◆ **Description of the task**:
From the line containing "Screen dimensions: 473x359" through the last line below, copy every line exactly, leaving out the pictures.

◆ **Records for this exercise**:

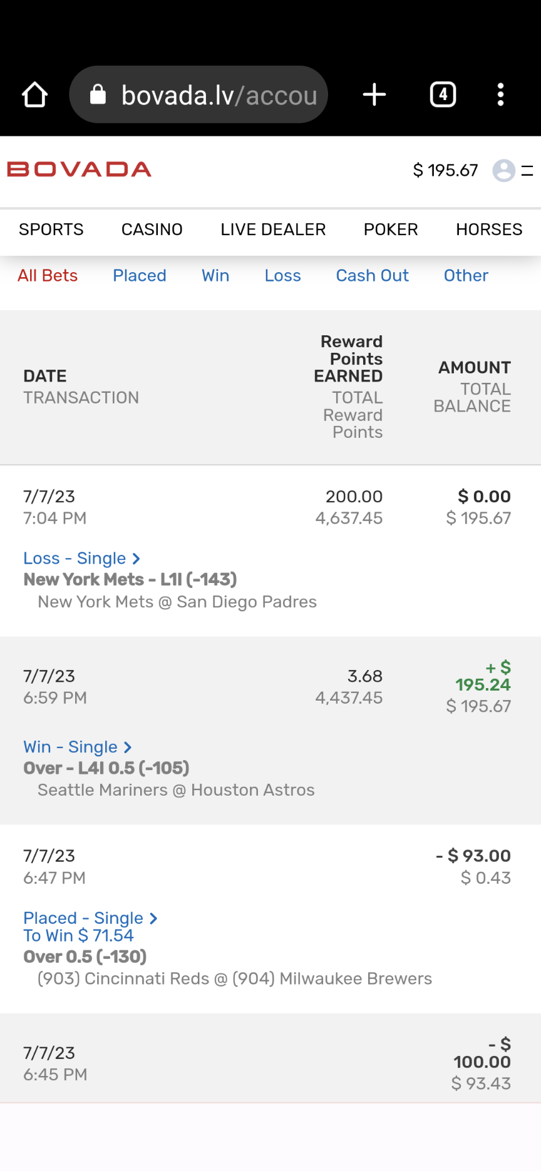Show only Win bets
Viewport: 541px width, 1171px height.
click(x=215, y=276)
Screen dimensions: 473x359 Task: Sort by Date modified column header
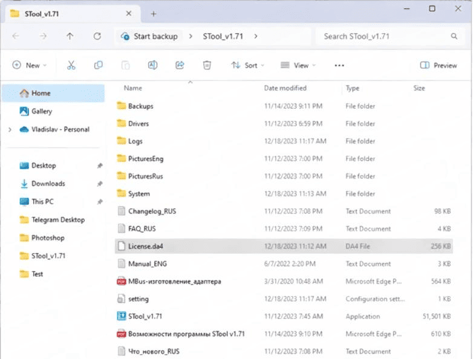(x=285, y=88)

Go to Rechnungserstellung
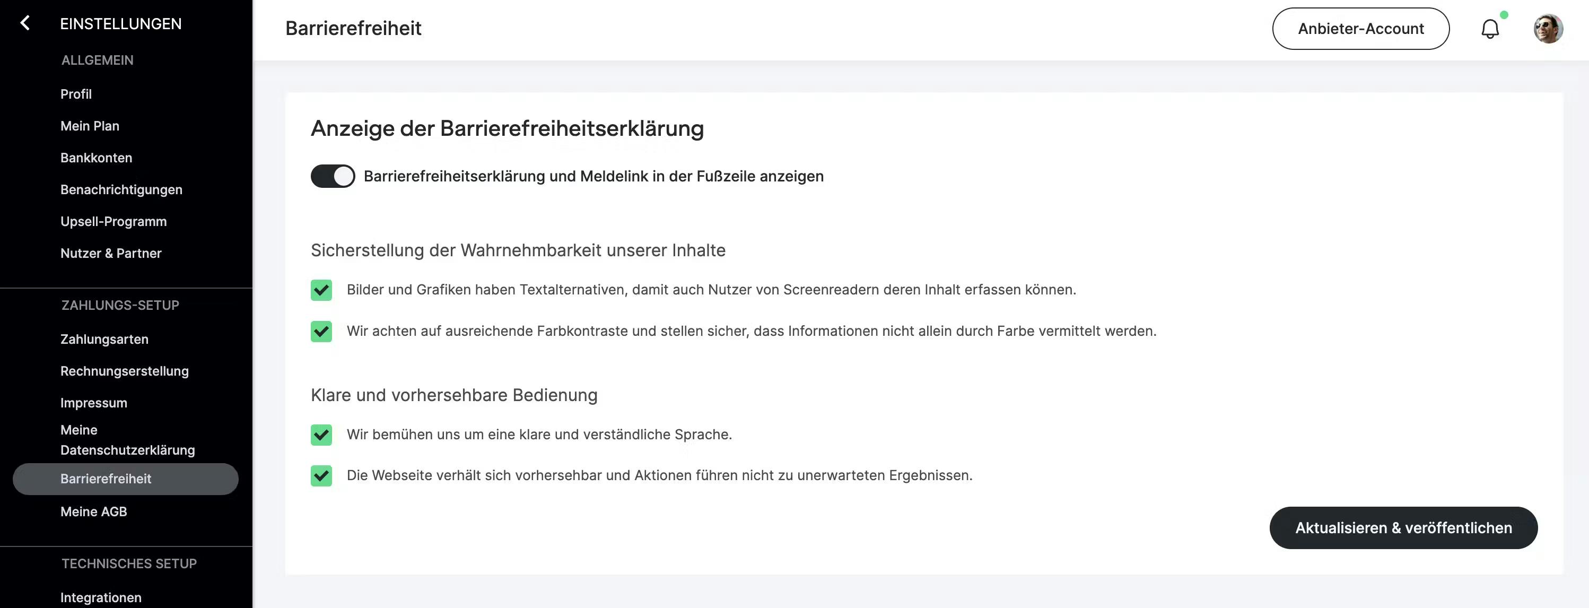pos(125,371)
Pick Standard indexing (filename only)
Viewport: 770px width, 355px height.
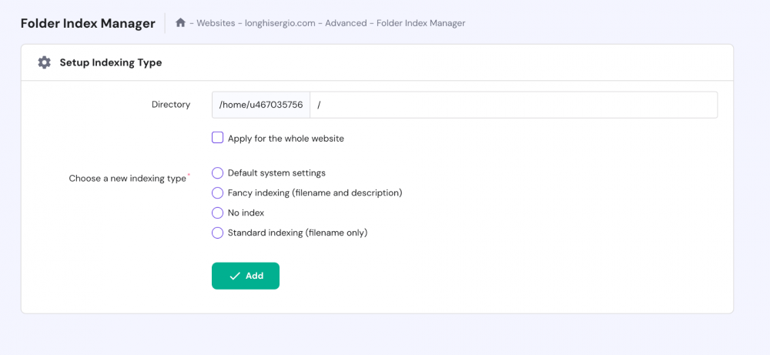coord(218,233)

◆ **Output for this task**:
Screen dimensions: 473x359 Task: Sort by Date modified column header
(x=285, y=88)

Go to Rechnungserstellung
pos(125,371)
Pick Standard indexing (filename only)
Viewport: 770px width, 355px height.
coord(218,233)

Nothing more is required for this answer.